Our projects

Our projects

WiMed has a number of research programs that span across a multi-disciplinary team of researchers. From engineering, through to medicine and general sciences—our vision is to combine these elements into innovations that improve future wireless medical devices.  

Implant Radio Platforms

Program leader: Prof. Karu Esselle

This research program aims to develop a series of flexible wireless implant platforms that can be optimised for specific neurological and cardiovascular applications. Current research includes shorter-term activities (one to two years) to develop implant platforms operating at 400MHz and 900MHz— aimed at animal and human telemetry. A five-year project is also in action, designed to develop an implant platform operating at higher ultra-wideband frequencies, of which will be able to cater for a wider range of implant applications.

Cardiovascular Devices

Program leader: Professor Itsu Sen

Our cardiovascular research focuses on the characterisation of cardiovascular haemodynamics and the optimal design of medical devices for cardiovascular/cerebrovascular disease, treatment and diagnosis.

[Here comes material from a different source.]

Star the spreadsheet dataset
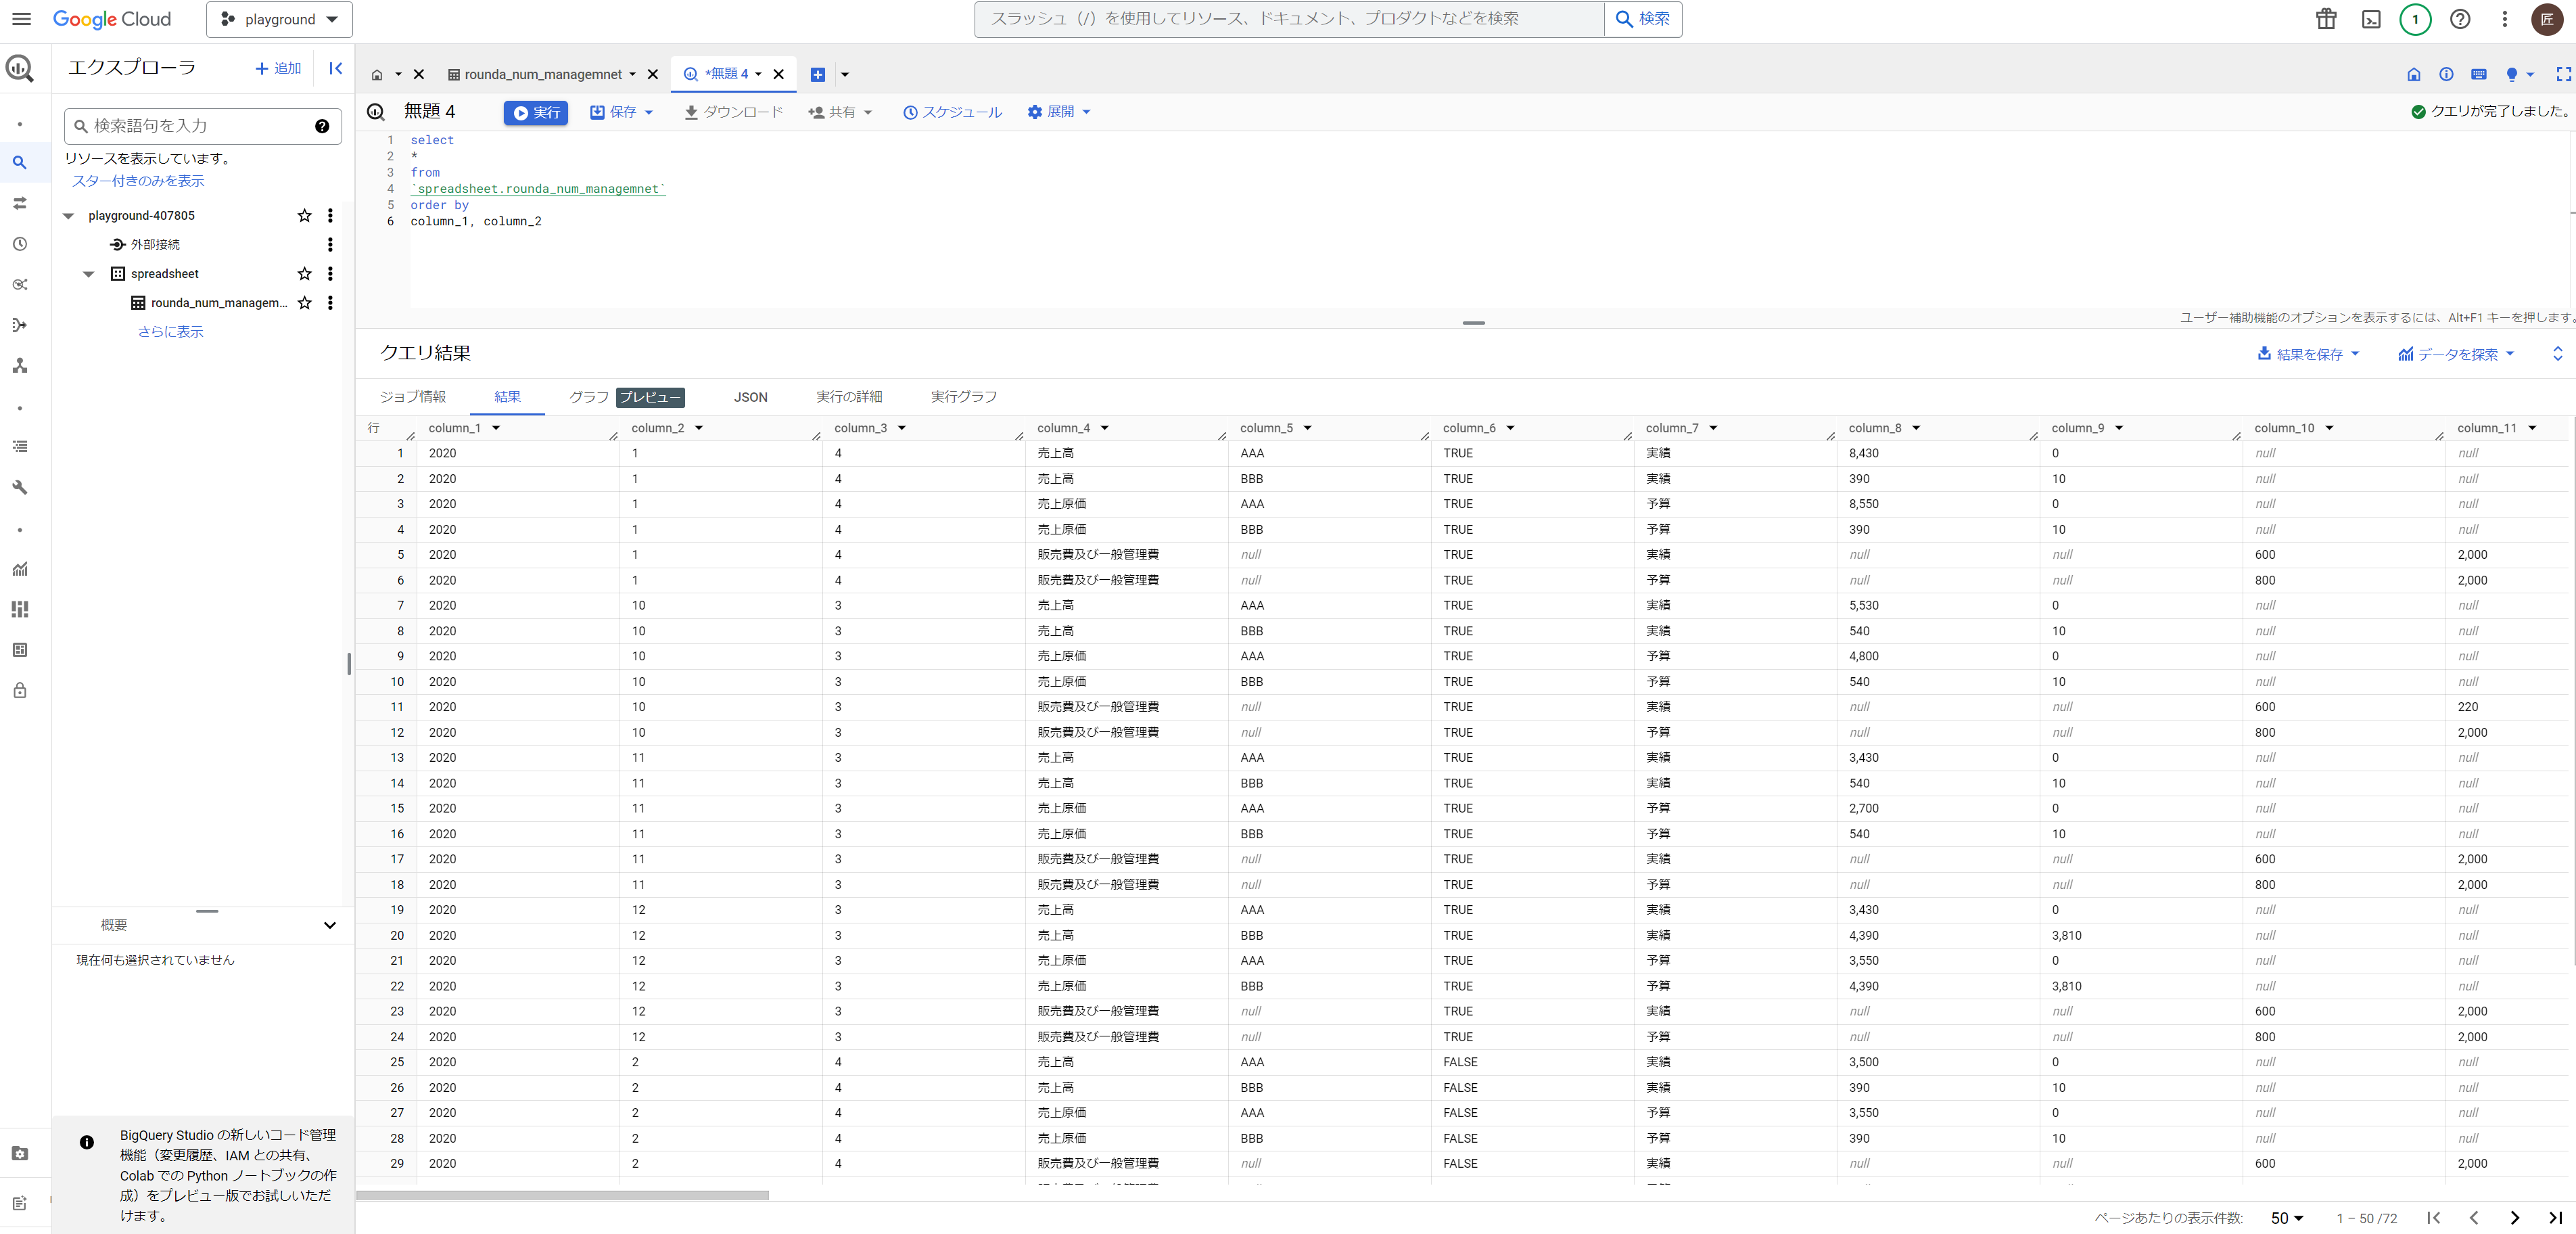Image resolution: width=2576 pixels, height=1234 pixels. (305, 274)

We aim to show that wireless technology is useful for application in new generation medical devices, including implantable cardiovascular-assistance and endovascular treatment devices.

Biocompatible Materials & Sensors

Program leader: Professor Candace Lang

This research program’s focus is on developing and fabricating materials and micro-devices. Projects investigate the use of nanoparticles for chemical and optical detection of molecules, materials and fabrication methods Electrical, mechanical and optical detection methods for particles, molecules and physiological states—such as rare cells, blood glucose and blood pressure—will also be explored.

Neurological Devices

Program leaders: Dr David Inglis and Professor Ann Goodchild

This research program aims to develop implant technologies tailored for neurological applications. The current focus is on developing implantable microelectrode drug delivery equipment for the management of neurological disorders.

Medical Imaging Technologies

Program leader: Professor Yves De Deene

Our medical imaging research is centred around the quantitative mapping of physiological parameters of cellular densities, cell size distributions, acidity (pH), oxygen and metabolite concentrations. This multi-disciplinary initiative involves the development of new software and hardware. In order to boost the sensitivity of magnetic resonance imaging (MRI), our research group is also developing hyperpolarised MRI techniques which open up new horizons of molecular, metabolic and cellular imaging. Find out more about Engineering Specialization Biomedical Imaging and Sensing.

Radiotherapy Technologies

Program leaders: Professor Yves De Deene

This exploration of radiotherapy technology is focused on the development of radiation dosimeters—a device that measure exposure to ionising radiation. This technology provides the radiation dose distribution on a 3D scale. These 3D dosimeters can be cast in a human shape and are useful in safeguarding the entire radiotherapy chain of cancer patients, especially with the introduction of imaged gated treatment modalities. This research involves chemistry, optics, radiation physics, mechatronics, mechanics and medical imaging.

Orthopaedics Devices

Program leaders: Associate Professor Desmond Bokor and Associate Professor Richard Appleyard

We are developing micro-sensors to internally monitor and evaluate the stresses developed in joint replacements, as patients go about their daily activities. This includes the monitoring of temperature and motion. Our aim is to detect failures at early stages in the process.

Other priorities in this program include:

  • Developing surface monitoring devices to four-dimensionally track patient arm motion
  • Improving joint compliance with rehabilitation
  • Development of a surgical robotic system for ENT surgery
  • Electrical stimulation.

Electrical stimulation, such as spinal cord and deep brain stimulation, is used to treat many debilitating diseases and conditions. We are interested in improving the clinical performance of stimulation devices, which are currently limited by the number of stimulating electrodes involved. We hope to improve current electrode positions and configurations so that overall cross-talk is minimised.